Task details
Show me each line of the listing below where the word "Given" appears.

Data listing
★ ★ ★

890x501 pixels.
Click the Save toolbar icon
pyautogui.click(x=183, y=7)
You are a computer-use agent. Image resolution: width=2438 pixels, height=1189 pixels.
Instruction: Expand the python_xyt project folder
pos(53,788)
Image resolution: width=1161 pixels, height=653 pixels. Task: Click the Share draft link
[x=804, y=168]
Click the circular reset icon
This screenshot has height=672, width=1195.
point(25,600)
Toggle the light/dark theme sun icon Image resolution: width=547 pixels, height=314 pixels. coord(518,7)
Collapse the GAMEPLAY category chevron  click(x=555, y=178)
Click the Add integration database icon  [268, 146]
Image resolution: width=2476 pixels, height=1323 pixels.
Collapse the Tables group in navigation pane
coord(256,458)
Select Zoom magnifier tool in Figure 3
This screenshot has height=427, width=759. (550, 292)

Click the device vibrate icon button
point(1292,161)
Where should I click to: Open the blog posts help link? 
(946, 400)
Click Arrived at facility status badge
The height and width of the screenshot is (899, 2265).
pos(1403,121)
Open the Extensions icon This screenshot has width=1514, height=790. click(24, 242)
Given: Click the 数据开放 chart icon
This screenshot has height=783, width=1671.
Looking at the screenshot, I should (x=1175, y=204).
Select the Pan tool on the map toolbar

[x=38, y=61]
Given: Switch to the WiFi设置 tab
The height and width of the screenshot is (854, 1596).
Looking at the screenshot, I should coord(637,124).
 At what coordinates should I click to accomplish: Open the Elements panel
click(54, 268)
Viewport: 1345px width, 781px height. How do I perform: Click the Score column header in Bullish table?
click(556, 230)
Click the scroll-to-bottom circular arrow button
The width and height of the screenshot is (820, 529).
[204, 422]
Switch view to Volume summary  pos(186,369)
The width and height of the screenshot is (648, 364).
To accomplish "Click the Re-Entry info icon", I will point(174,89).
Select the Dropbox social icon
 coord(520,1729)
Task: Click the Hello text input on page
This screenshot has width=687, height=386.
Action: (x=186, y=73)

★ ★ ★

Solution to the exercise
Given: Click the 数据开放 chart icon
Given: Switch to the WiFi设置 tab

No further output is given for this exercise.